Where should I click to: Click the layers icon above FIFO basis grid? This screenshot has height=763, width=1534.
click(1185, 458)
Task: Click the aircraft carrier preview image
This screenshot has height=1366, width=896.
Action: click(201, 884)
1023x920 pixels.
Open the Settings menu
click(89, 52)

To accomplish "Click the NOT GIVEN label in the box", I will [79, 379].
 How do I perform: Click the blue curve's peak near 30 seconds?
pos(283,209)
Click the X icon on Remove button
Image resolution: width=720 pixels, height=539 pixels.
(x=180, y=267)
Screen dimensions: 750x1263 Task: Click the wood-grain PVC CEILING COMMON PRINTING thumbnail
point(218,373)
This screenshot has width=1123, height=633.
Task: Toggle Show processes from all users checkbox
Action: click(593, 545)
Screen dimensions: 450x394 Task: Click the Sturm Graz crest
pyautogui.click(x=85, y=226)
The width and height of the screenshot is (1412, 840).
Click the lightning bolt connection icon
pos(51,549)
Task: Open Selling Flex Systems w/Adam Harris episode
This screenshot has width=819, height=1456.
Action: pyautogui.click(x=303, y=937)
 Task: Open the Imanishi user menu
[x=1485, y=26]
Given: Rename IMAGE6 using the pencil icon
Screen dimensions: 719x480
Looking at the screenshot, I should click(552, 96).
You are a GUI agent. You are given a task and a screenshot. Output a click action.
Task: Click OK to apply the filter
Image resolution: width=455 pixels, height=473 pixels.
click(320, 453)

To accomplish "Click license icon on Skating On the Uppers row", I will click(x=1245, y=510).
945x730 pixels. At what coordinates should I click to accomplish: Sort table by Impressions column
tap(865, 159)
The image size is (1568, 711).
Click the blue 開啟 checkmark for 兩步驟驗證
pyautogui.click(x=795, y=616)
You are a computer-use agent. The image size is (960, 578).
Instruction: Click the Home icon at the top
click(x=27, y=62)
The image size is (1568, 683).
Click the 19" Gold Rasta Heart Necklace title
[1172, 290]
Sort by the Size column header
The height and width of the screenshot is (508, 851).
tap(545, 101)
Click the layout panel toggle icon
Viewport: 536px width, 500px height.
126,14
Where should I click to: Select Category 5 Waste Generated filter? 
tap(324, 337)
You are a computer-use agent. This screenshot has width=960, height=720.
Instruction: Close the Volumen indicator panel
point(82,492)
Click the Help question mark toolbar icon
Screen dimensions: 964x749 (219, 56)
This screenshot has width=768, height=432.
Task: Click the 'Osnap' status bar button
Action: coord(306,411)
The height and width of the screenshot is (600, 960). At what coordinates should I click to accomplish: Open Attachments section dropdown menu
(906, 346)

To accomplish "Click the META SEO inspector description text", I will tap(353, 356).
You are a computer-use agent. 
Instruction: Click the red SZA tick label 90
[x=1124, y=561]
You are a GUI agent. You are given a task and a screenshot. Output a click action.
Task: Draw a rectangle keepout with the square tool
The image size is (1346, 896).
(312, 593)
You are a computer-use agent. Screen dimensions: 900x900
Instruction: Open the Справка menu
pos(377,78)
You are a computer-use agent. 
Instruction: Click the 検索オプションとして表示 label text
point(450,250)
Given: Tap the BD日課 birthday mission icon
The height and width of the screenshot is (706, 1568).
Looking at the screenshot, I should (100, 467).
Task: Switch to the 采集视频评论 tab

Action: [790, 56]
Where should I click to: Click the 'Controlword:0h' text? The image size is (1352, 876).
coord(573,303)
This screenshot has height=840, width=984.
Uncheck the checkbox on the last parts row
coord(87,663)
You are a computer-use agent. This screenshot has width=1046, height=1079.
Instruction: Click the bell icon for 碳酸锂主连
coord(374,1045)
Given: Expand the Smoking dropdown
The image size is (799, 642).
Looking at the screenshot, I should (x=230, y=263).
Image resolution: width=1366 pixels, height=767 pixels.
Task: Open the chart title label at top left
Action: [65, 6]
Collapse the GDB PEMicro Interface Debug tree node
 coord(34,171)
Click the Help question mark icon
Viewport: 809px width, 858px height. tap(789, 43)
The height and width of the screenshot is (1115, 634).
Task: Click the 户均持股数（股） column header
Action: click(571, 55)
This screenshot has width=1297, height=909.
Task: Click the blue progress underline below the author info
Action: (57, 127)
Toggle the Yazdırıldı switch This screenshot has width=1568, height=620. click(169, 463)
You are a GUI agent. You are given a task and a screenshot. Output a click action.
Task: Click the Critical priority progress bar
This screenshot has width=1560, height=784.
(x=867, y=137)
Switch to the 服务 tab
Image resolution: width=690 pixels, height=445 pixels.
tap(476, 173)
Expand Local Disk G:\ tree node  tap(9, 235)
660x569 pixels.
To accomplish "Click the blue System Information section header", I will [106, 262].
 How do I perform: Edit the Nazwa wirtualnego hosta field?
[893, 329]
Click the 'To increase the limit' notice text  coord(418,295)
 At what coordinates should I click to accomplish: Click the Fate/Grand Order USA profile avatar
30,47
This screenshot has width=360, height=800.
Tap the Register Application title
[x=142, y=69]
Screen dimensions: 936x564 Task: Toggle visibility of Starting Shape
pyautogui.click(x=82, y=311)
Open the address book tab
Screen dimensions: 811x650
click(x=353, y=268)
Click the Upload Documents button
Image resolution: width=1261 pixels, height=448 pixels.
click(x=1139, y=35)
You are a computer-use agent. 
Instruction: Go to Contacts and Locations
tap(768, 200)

----------

● **Exercise details**: Copy the records above exactly, please, but only from the first line through the line containing "1023x920 pixels.".

● **Answer**:
Where should I click to: Click the layers icon above FIFO basis grid? This screenshot has height=763, width=1534.
click(1185, 458)
Task: Click the aircraft carrier preview image
This screenshot has height=1366, width=896.
Action: click(201, 884)
1023x920 pixels.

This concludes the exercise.